At the Spoutwood Fairie Festival, I got into a brief exchange with Charles Vess and a few others who noted that it seemed that there was this odd
alignment of faerie festivals and events running up through Maryland and central
Pennsylvania (and Vess noted the magic of southern Virginia). My initial thought was well,
these areas were settled by Scots Irish and it made sense that maybe
some of their folk traditions still lingered in the collective
consciousness of those areas -just a weak guess. But then days later, I
made a mental connection in my head that I find really interesting.
Although many cultures have myths and folktales of fae and fae-like creatures, the ones that come to mind as the core of our current collective sense of the fae come from the Celtic lands of England, Ireland and Scotland as well as
the Norse strain of Scandinavia with it's menagerie of elves, trolls
and giants. It's easy enough to explain cultural cross-pollination in
Northern Europe, but what would connect that tradition to the East
Coast of the United States other than the migration of Europeans to the
region? Could there be a native phenomena at play? If so, what is the
connection? While pondering this, I remembered something I had seen on
a television program (sorry don't remember which one), that talked
about the early continental forms the Earth has gone though.
As
you may or may not know, the continents as we know them are adrift upon
continental plates, this concept, known as plate tectonics explains
earthquakes as the plates grind and slip past each other, the creation
of oceans and more germane to my thesis, the rise of mountains. For
example, the Himalayas are the result of the collision of the Indian
plate and the Asian plate, forcing up the mountains between them in a
geological pile-up. This process has gone on and on for billions of
years. The shape and arrangement of the continents has changed vastly
over the ages. Continents have risen and fallen, combined and
separated, oceans have been born and squeezed out of existence.
Mountains have been thrown high and weathered away.

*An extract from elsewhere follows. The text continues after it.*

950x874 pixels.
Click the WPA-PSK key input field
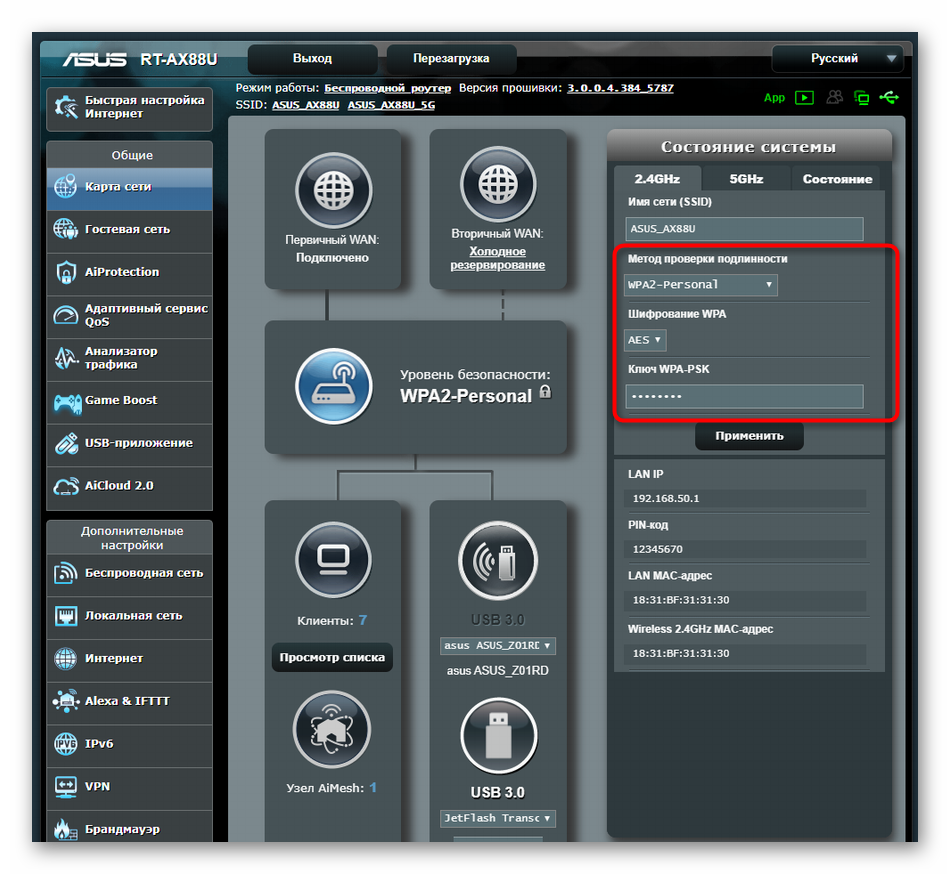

Roughly 420-390 million years ago one particular mountain range known as the Caledonian Mountains rose up between the masses that would become North America, the British Isles, Scandanavia and Africa. This range of mountains was later torn asunder
by later continental drift, it's remnants are the Appalachian
mountains, and the mountains and hills of northern Scotland, Ireland,
England, Wales, and west Norway. These hills and mountinas are brothers and sisters in rock, separted by time and geological forces, yet at the core ,they were once one. Could there be some ancient (really
ancient -like before dinosaurs ancient) force at work in the roots of
these mountains, connecting these areas with the tales and myths of the
fae?
I'm not the one to answer it, I just find strange connections, ignore the contradictions and highlight that which makes my case. I may have a fundamentally scientific mind, but I try not to let it spoil my fun.